The findings, reported in the journal NeuroImage, suggest that greater cardiorespiratory fitness relates to stronger brain connections and likely improves long-term brain function as we age.
“Our study provides the strongest evidence to date that fitness in an older adult population can have substantial benefits to brain health in terms of the functional connections of different regions of the brain,” said Arthur Kramer, director of the Beckman Institute at the University of Illinois.
There are many ways to measure brain health during our lives. One popular technique measures the strength of connections between different parts of the brain while the person is completing a task or during wakeful rest, known as resting-state functional connectivity. Research has shown that some of these connections weaken with increasing age and indicate deteriorating brain health, the researchers note.

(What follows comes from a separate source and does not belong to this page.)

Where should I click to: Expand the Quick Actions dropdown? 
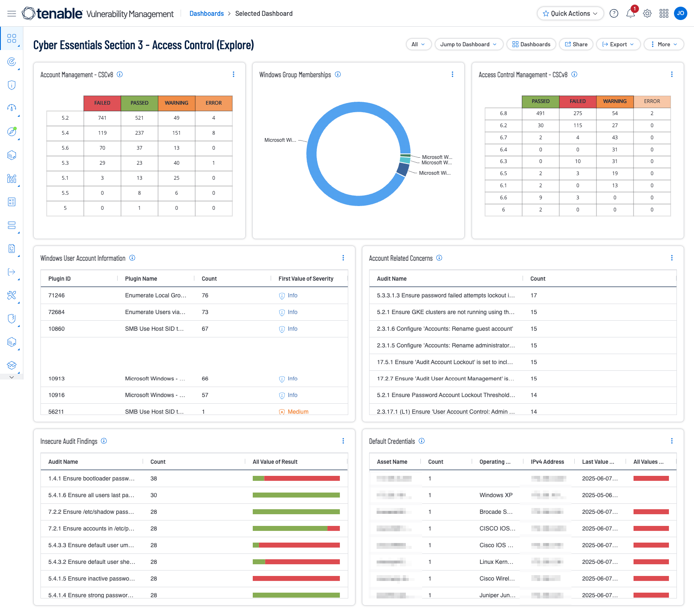pyautogui.click(x=570, y=13)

Using functional magnetic resonance imaging, lead researcher Michelle Voss and her colleagues measured the strength of these connections throughout the brain in younger and older adults at rest. As expected, the researchers confirmed that most connections were weaker for older adults when compared with younger adults.
Building on these findings, the researchers examined the role of cardiorespiratory fitness on resting-brain connectivity in older adults.
Fitness is determined by how efficiently someone uses oxygen during physical activity, such as running on a treadmill.
Other factors aside from habitual physical activity may alter how fitness affects brain health. For example, a person’s genetic makeup can influence his or her fitness and general brain health, the researchers said.
And they did find a relationship between fitness and the strength of the connections between certain brain regions in older adults at rest that was independent of their level of physical activity.
“An encouraging pattern in the data from our study and others is that the benefits of fitness seem to occur within the low-to-moderate range of endurance, suggesting that the benefits of fitness for the brain may not depend on being extremely fit,” said Voss, who led the study while a postdoctoral researcher at the University of Illinois. She is now an assistant professor at the University of Iowa.
“The idea that fitness could be related to brain health regardless of one’s physical activity levels is intriguing because it suggests there could be clues in how the body adapts for some people more than others from regular activity,” she said. “This will help our understanding of how fitness protects against age-related cognitive decline and dementia.”